● **Required task**: Output the data from the line with "Click the Font Color icon" to the line with "point(309,85)", keeping every line identical and leaving out the pictures.

● **Information provided**:
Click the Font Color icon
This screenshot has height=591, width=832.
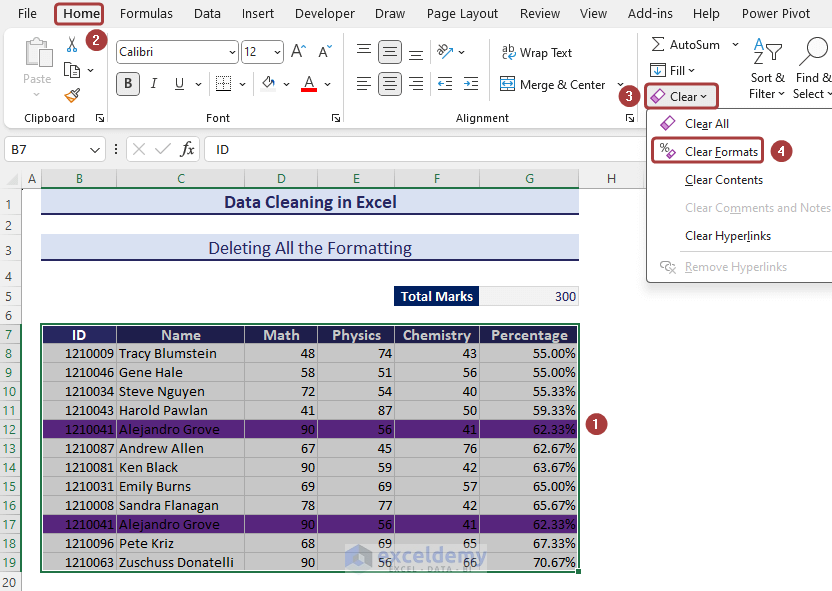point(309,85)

--

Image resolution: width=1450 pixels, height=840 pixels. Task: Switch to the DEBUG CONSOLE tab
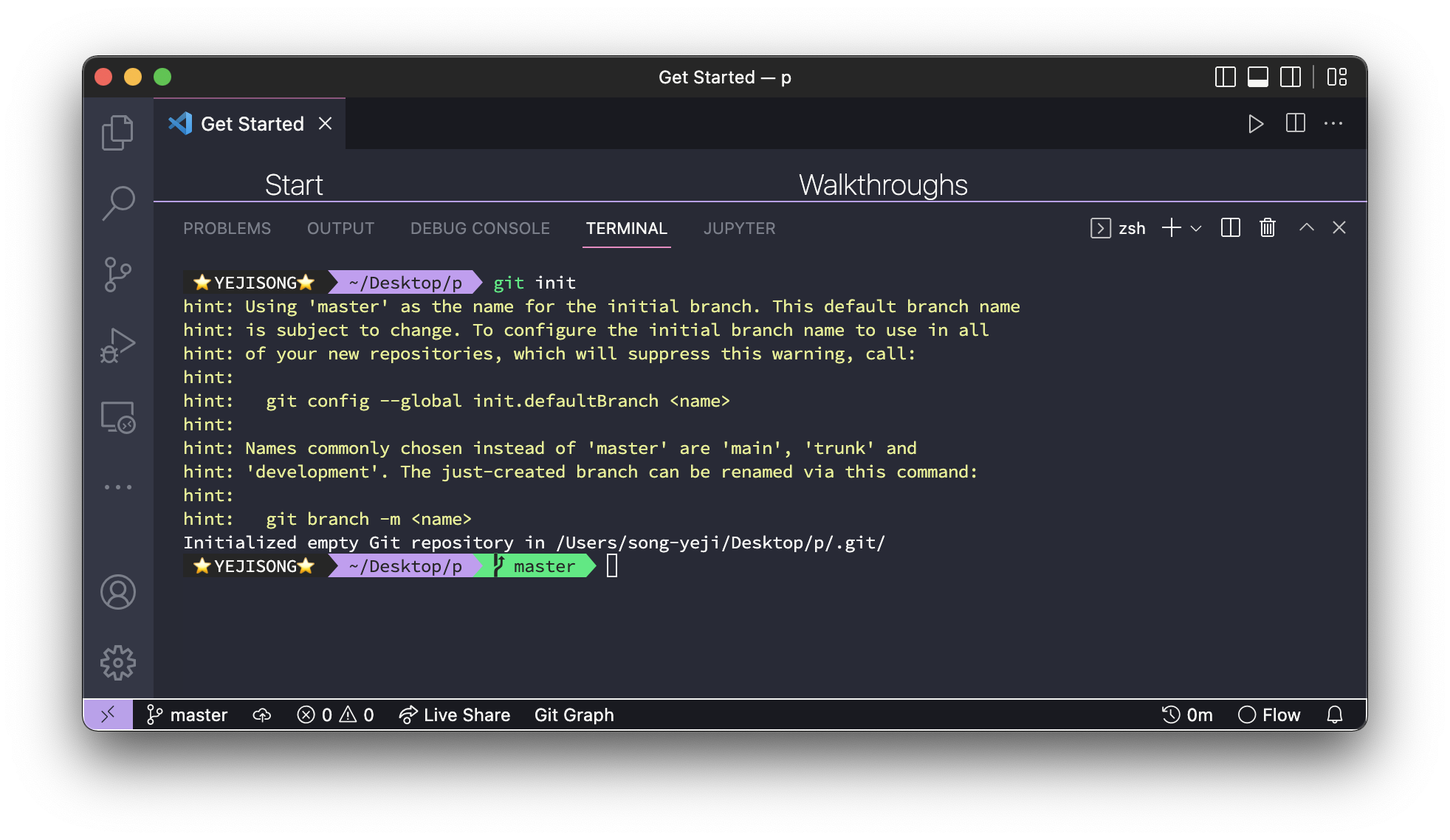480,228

● **The output**:
Click the Font Color icon
This screenshot has height=591, width=832.
point(309,85)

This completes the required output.